[Материал для поиска элементов]

--------------------------------------------------

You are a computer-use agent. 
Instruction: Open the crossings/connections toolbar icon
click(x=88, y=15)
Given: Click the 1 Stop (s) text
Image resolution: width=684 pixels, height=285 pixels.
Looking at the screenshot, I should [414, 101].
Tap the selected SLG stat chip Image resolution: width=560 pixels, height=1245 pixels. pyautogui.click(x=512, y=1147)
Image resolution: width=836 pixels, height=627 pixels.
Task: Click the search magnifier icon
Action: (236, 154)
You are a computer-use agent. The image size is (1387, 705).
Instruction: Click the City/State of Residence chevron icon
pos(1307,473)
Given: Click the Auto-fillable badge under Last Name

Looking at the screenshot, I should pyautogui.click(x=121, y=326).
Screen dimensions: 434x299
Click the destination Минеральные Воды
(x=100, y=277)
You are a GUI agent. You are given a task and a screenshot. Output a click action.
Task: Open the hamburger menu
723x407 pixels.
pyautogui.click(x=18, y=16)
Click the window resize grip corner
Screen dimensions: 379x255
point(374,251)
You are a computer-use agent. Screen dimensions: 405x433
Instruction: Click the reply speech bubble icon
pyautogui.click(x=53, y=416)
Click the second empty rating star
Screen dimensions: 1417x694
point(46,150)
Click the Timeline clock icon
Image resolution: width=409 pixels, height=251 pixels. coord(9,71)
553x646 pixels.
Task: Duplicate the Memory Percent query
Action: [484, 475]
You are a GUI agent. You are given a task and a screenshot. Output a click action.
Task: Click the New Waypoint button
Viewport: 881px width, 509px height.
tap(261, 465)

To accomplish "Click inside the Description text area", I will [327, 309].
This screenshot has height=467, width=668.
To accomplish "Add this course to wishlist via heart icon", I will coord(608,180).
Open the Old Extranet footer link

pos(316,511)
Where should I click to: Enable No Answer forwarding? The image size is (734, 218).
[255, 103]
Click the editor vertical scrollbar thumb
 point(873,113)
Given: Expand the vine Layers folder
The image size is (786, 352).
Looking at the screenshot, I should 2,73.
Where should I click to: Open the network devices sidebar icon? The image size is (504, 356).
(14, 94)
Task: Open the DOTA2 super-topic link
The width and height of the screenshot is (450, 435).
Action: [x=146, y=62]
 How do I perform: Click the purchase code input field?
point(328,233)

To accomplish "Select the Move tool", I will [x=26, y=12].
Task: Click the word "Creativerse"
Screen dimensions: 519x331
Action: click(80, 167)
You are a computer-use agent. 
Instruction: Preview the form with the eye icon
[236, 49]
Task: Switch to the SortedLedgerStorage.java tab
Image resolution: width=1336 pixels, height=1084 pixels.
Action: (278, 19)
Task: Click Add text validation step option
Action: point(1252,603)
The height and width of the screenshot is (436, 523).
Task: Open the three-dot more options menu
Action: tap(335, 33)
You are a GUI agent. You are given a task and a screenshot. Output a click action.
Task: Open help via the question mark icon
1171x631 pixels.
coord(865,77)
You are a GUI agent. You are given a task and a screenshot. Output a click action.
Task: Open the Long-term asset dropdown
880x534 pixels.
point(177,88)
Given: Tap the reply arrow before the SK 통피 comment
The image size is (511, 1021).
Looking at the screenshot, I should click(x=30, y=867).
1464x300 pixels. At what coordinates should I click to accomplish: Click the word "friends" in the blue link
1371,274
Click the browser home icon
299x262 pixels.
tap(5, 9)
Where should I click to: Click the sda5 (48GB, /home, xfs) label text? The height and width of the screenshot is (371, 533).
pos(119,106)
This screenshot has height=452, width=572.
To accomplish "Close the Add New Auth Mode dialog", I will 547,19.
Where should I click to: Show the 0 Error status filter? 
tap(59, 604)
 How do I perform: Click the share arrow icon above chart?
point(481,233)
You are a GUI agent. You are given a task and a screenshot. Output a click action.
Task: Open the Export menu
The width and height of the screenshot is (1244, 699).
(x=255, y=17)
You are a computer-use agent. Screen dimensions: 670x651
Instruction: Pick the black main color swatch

--------------------------------------------------

#### Письменное задание
Выпишите весь материал выше строку за строкой, ничего в нем не меняя.

#### Письменный ответ
You are a computer-use agent. 
Instruction: Open the crossings/connections toolbar icon
click(x=88, y=15)
Given: Click the 1 Stop (s) text
Image resolution: width=684 pixels, height=285 pixels.
Looking at the screenshot, I should [414, 101].
Tap the selected SLG stat chip Image resolution: width=560 pixels, height=1245 pixels. pyautogui.click(x=512, y=1147)
Image resolution: width=836 pixels, height=627 pixels.
Task: Click the search magnifier icon
Action: (236, 154)
You are a computer-use agent. The image size is (1387, 705).
Instruction: Click the City/State of Residence chevron icon
pos(1307,473)
Given: Click the Auto-fillable badge under Last Name

Looking at the screenshot, I should pyautogui.click(x=121, y=326).
Screen dimensions: 434x299
Click the destination Минеральные Воды
(x=100, y=277)
You are a GUI agent. You are given a task and a screenshot. Output a click action.
Task: Open the hamburger menu
723x407 pixels.
pyautogui.click(x=18, y=16)
Click the window resize grip corner
Screen dimensions: 379x255
point(374,251)
You are a computer-use agent. Screen dimensions: 405x433
Instruction: Click the reply speech bubble icon
pyautogui.click(x=53, y=416)
Click the second empty rating star
Screen dimensions: 1417x694
point(46,150)
Click the Timeline clock icon
Image resolution: width=409 pixels, height=251 pixels. coord(9,71)
553x646 pixels.
Task: Duplicate the Memory Percent query
Action: [484, 475]
You are a GUI agent. You are given a task and a screenshot. Output a click action.
Task: Click the New Waypoint button
Viewport: 881px width, 509px height.
tap(261, 465)

To accomplish "Click inside the Description text area", I will [327, 309].
This screenshot has height=467, width=668.
To accomplish "Add this course to wishlist via heart icon", I will coord(608,180).
Open the Old Extranet footer link

pos(316,511)
Where should I click to: Enable No Answer forwarding? The image size is (734, 218).
[255, 103]
Click the editor vertical scrollbar thumb
 point(873,113)
Given: Expand the vine Layers folder
The image size is (786, 352).
Looking at the screenshot, I should 2,73.
Where should I click to: Open the network devices sidebar icon? The image size is (504, 356).
(14, 94)
Task: Open the DOTA2 super-topic link
The width and height of the screenshot is (450, 435).
Action: [x=146, y=62]
 How do I perform: Click the purchase code input field?
point(328,233)

To accomplish "Select the Move tool", I will [x=26, y=12].
Task: Click the word "Creativerse"
Screen dimensions: 519x331
Action: click(80, 167)
You are a computer-use agent. 
Instruction: Preview the form with the eye icon
[236, 49]
Task: Switch to the SortedLedgerStorage.java tab
Image resolution: width=1336 pixels, height=1084 pixels.
Action: (278, 19)
Task: Click Add text validation step option
Action: point(1252,603)
The height and width of the screenshot is (436, 523).
Task: Open the three-dot more options menu
Action: tap(335, 33)
You are a GUI agent. You are given a task and a screenshot. Output a click action.
Task: Open help via the question mark icon
1171x631 pixels.
coord(865,77)
You are a GUI agent. You are given a task and a screenshot. Output a click action.
Task: Open the Long-term asset dropdown
880x534 pixels.
point(177,88)
Given: Tap the reply arrow before the SK 통피 comment
The image size is (511, 1021).
Looking at the screenshot, I should click(x=30, y=867).
1464x300 pixels. At what coordinates should I click to accomplish: Click the word "friends" in the blue link
1371,274
Click the browser home icon
299x262 pixels.
tap(5, 9)
Where should I click to: Click the sda5 (48GB, /home, xfs) label text? The height and width of the screenshot is (371, 533).
pos(119,106)
This screenshot has height=452, width=572.
To accomplish "Close the Add New Auth Mode dialog", I will 547,19.
Where should I click to: Show the 0 Error status filter? 
tap(59, 604)
 How do I perform: Click the share arrow icon above chart?
point(481,233)
You are a GUI agent. You are given a task and a screenshot. Output a click action.
Task: Open the Export menu
The width and height of the screenshot is (1244, 699).
(x=255, y=17)
You are a computer-use agent. Screen dimensions: 670x651
Instruction: Pick the black main color swatch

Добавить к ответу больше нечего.